### What to do
Copy out the part of the trade deficit article that begins with the words containing "The U.S trade" and ends with "gap has contracted.", changing "Commerce Department" to "Department of Commerce".

** Opening Source passage block **

Recession Shrinks U.S. Trade Deficit for Fifth Straight Month

By Don Miller
Associate Editor
Money Morning

The U.S trade deficit fell to the lowest level in nearly six years in December as the recession continued to depress domestic need for imports and the spread of the global financial crisis slashed demand for U.S. exports, the Commerce Department reported yesterday (Wednesday). 

The trade deficit shrank to $39.9 billion in December, the fifth consecutive month it has declined, marking the second full year in a row the gap has contracted.

The string of smaller trade imbalances represents a reversal of a 16-year trend, as the deficit had increased consistently since 1991, when it was only $31.2 billion.

While it continued the recent downward slide, the trade deficit did not fall as far as many had hoped, according to Ian Shepherdson, economist at High Frequency Economics in New York.

"Despite the impact of the drop in oil prices and a one-time jump in aircraft exports, which we expected, the headline deficit did not fall as far as we had hoped thanks to a massive plunge in core exports," Shepherdson wrote in a note to clients, CNN reported.

Economists had expected the trade gap to narrow to $35.7 billion, according to the median forecast in a Bloomberg News survey of 70 economists.

Imports in December dropped to $173.7 billion, the lowest since September 2005, as oil prices fell and consumers bought fewer foreign-made cars and trucks.
Exports, which have bolstered the U.S. economy since early 2007, will not provide much help in coming months, economists predict.  The weak dollar had made exports more affordable to foreigners but that trend has been reversed by a flight to quality as investors bought U.S Treasuries and sold other currencies.

** Closing Source passage block **
** Opening Dataset content block **

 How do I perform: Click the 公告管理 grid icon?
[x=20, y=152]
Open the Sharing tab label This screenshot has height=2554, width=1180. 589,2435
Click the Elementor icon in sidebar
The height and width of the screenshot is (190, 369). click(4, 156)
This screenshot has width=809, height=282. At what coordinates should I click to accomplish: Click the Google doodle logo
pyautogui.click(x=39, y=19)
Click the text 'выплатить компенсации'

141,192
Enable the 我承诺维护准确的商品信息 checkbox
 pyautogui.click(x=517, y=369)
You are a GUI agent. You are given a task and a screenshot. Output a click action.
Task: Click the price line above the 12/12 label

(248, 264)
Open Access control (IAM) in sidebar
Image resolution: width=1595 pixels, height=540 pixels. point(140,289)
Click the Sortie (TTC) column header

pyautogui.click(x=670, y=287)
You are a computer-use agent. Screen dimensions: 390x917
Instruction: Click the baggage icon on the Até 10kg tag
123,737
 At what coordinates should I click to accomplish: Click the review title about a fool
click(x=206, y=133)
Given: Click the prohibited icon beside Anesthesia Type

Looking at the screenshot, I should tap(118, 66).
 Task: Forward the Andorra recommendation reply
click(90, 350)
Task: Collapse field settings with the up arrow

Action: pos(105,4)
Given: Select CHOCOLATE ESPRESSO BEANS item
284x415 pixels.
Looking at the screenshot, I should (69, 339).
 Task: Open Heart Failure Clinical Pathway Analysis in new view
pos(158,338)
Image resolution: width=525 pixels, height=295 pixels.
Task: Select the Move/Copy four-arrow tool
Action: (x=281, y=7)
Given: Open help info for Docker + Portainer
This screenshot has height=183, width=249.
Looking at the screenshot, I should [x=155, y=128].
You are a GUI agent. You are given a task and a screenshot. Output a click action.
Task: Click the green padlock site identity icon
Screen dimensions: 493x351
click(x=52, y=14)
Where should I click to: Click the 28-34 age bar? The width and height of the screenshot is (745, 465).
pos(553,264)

** Closing Dataset content block **

### Task output
The U.S trade deficit fell to the lowest level in nearly six years in December as the recession continued to depress domestic need for imports and the spread of the global financial crisis slashed demand for U.S. exports, the Department of Commerce reported yesterday (Wednesday). 

The trade deficit shrank to $39.9 billion in December, the fifth consecutive month it has declined, marking the second full year in a row the gap has contracted.